== SUPPLIED ENTRIES ==

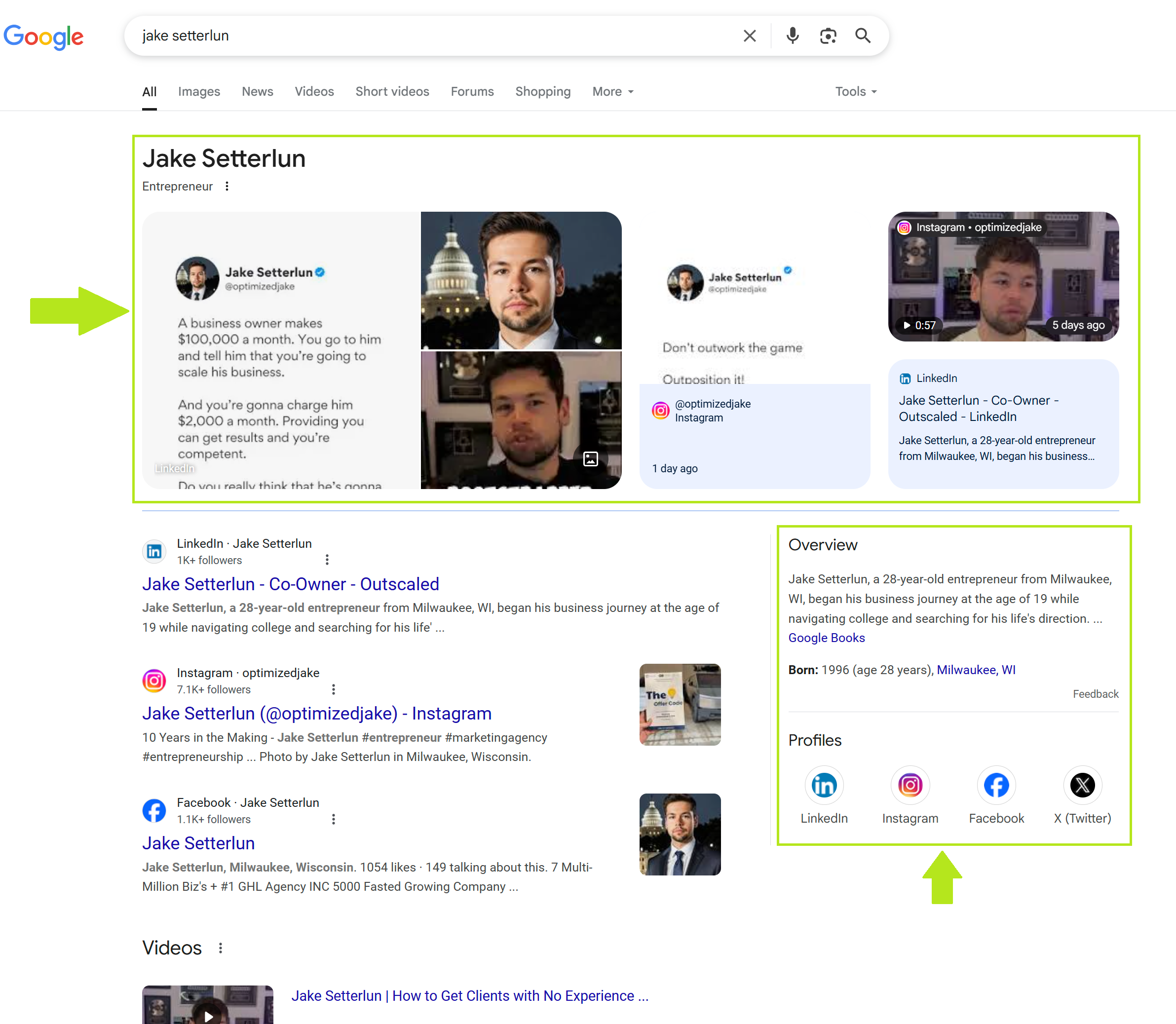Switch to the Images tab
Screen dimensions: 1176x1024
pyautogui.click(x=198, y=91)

===
== SUPPLIED ENTRIES ==

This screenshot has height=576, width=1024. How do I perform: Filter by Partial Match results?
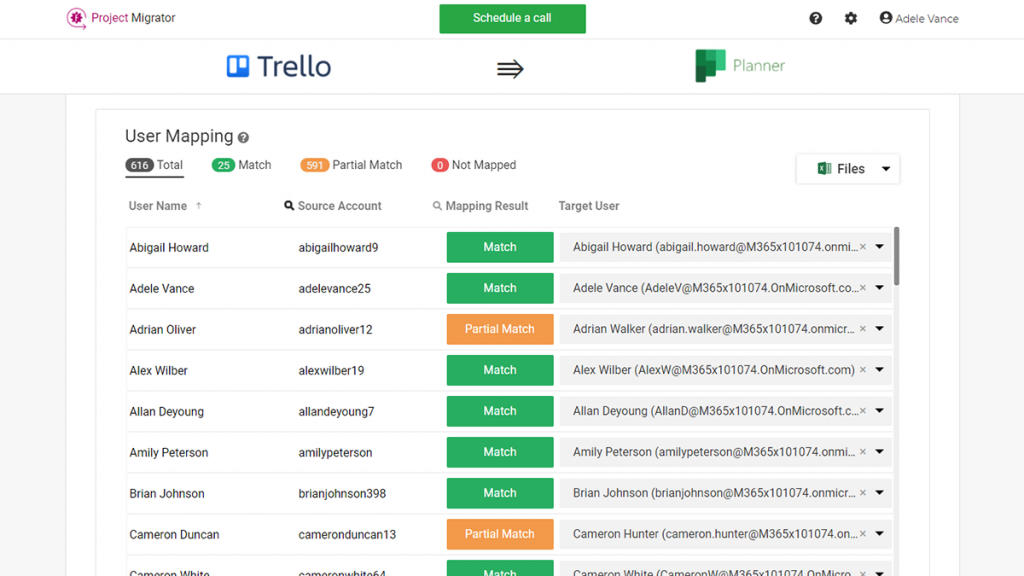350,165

===

Which of the lines above contain the word "results", with case counting? Pick out each such line and copy it in full.

* _RESULT_
This screenshot has height=576, width=1024. How do I perform: Filter by Partial Match results?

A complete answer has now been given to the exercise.